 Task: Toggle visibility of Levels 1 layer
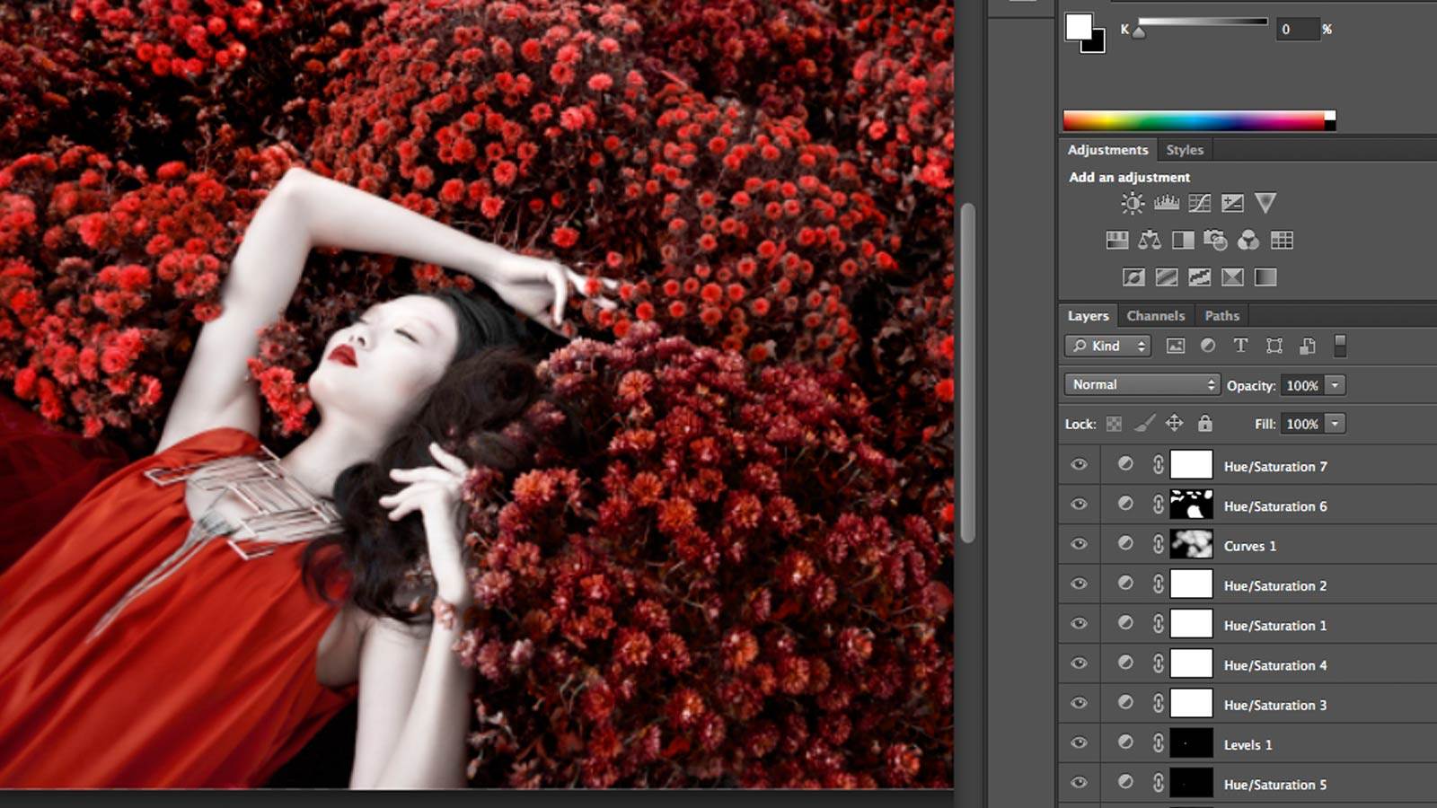(x=1079, y=743)
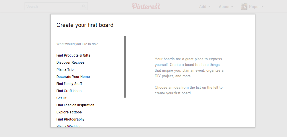Viewport: 287px width, 137px height.
Task: Click into the Search field
Action: click(x=52, y=6)
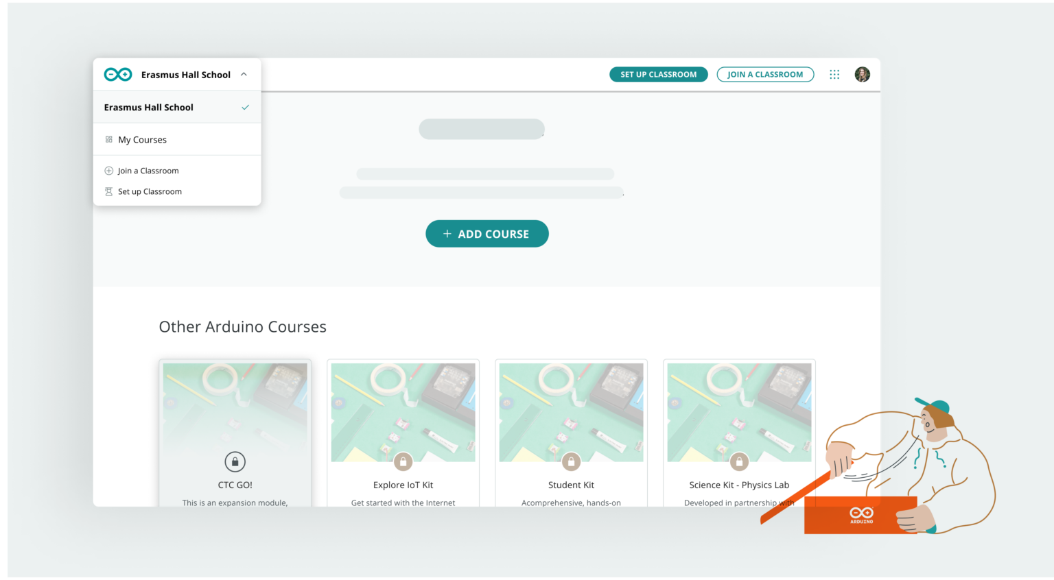Expand the profile avatar menu
The width and height of the screenshot is (1054, 580).
click(863, 74)
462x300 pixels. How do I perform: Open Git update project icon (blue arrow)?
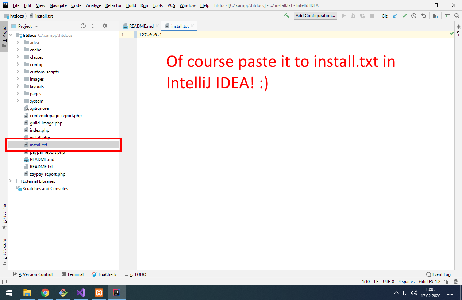coord(395,16)
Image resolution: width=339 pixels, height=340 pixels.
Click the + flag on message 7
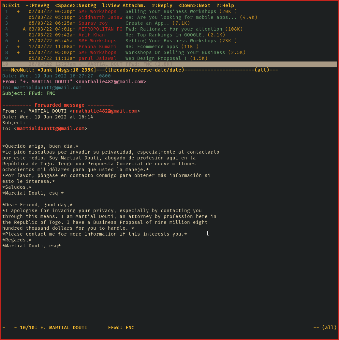click(18, 47)
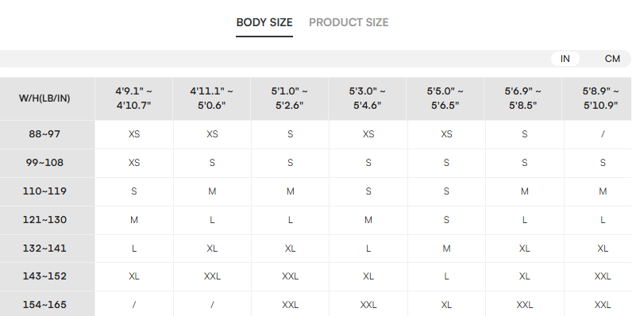This screenshot has width=640, height=316.
Task: Select the L cell in the 143~152 row
Action: tap(446, 276)
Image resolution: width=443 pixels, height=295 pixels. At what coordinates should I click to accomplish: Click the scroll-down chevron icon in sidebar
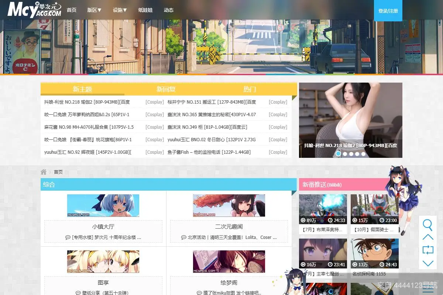click(428, 263)
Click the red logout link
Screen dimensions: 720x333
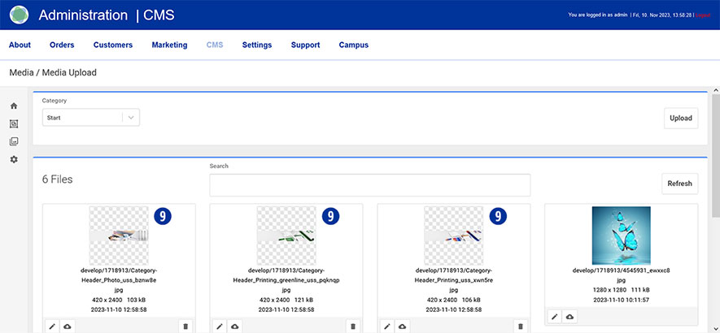click(703, 15)
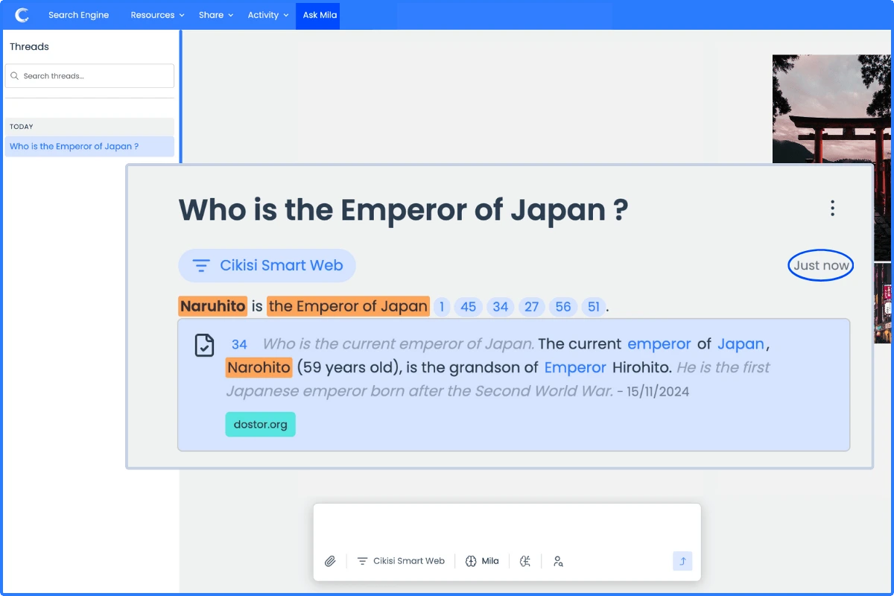Click citation number 45
This screenshot has width=894, height=596.
point(468,306)
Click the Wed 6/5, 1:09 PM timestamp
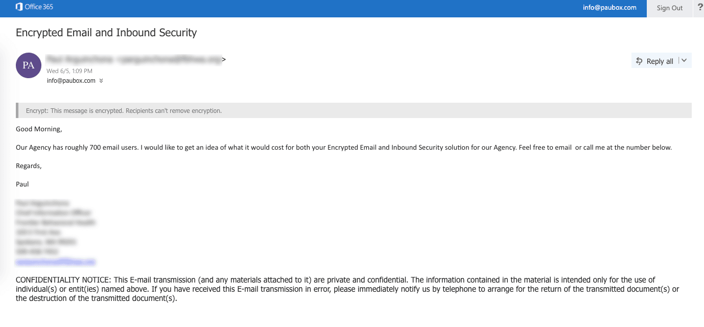This screenshot has width=704, height=327. tap(69, 71)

________

◆ **Requirement**:
Copy everything in the listing above exactly except the pictures.

◆ **Response**:
 Task: Toggle visibility of Levels 1 layer
(x=1079, y=743)
Viewport: 287px width, 137px height.
Task: Click into the Search field
Action: click(x=52, y=6)
Expand the profile avatar menu
The width and height of the screenshot is (1054, 580).
click(863, 74)
462x300 pixels. How do I perform: Open Git update project icon (blue arrow)?
coord(395,16)
Image resolution: width=339 pixels, height=340 pixels.
Click the + flag on message 7
click(18, 47)
This screenshot has width=640, height=316.
Task: Select the L cell in the 143~152 row
Action: tap(446, 276)
Image resolution: width=443 pixels, height=295 pixels. At what coordinates should I click to accomplish: Click the scroll-down chevron icon in sidebar
click(428, 263)
Click the red logout link
Screen dimensions: 720x333
click(703, 15)
Click citation number 45
This screenshot has width=894, height=596.
point(468,306)
Click the Wed 6/5, 1:09 PM timestamp
This screenshot has width=704, height=327. tap(69, 71)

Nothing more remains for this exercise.